- [What to produce]: Below are the records; copy every line in them that holds the string "click".

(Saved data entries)
- Opening Delimiter -

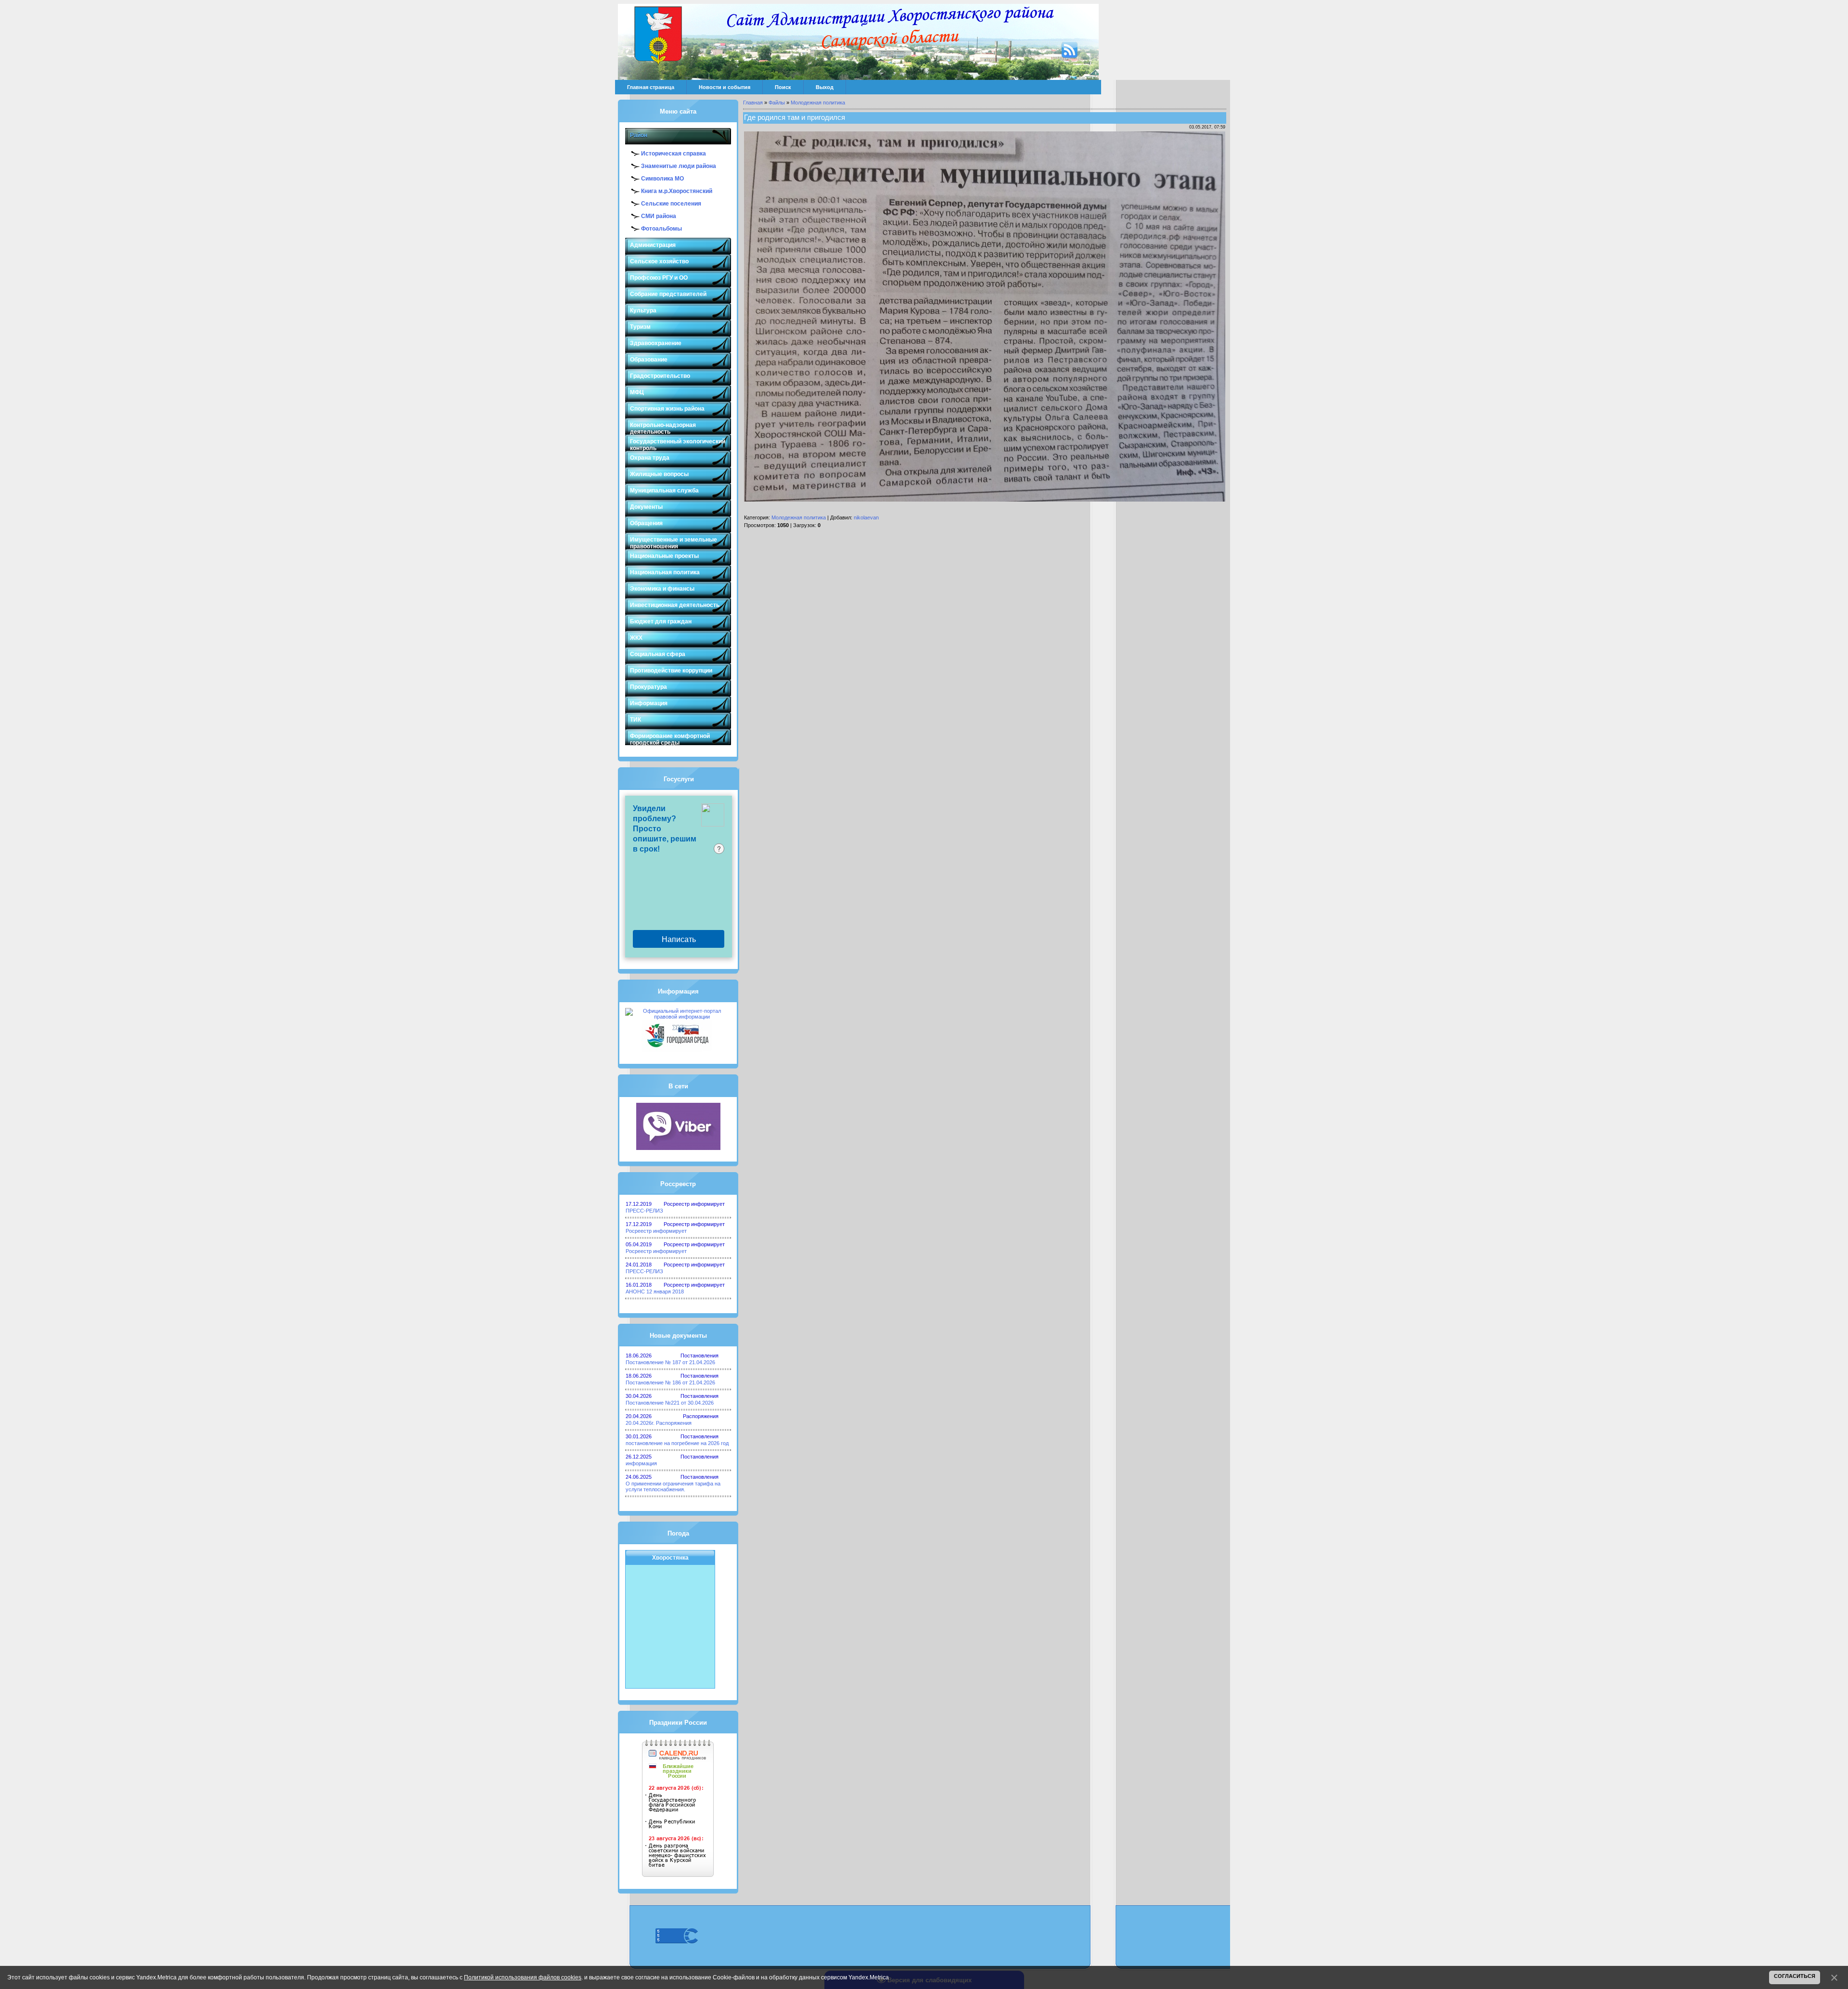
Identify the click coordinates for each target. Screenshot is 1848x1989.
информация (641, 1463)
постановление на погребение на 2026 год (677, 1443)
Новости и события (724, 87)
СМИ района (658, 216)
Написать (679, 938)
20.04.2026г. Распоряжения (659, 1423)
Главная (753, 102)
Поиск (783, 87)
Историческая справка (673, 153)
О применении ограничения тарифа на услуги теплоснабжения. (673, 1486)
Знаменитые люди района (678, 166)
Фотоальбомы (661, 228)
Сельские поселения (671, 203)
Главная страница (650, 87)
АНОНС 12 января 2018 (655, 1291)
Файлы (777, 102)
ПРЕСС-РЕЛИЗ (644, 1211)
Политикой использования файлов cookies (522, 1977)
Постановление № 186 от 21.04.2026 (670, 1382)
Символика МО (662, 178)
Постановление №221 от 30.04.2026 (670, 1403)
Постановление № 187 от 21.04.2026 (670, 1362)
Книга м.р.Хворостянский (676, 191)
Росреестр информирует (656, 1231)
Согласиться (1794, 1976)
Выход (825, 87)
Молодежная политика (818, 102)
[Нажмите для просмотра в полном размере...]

- Closing Delimiter -
- Opening Delimiter -

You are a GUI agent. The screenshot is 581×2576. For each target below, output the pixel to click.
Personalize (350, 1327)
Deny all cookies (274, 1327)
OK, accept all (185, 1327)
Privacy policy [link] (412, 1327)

- Closing Delimiter -

- [Response]:
Identify the click coordinates for each target. Screenshot is 1848x1989.
You are a GUI agent. The screenshot is 581×2576. For each target below, output the pixel to click.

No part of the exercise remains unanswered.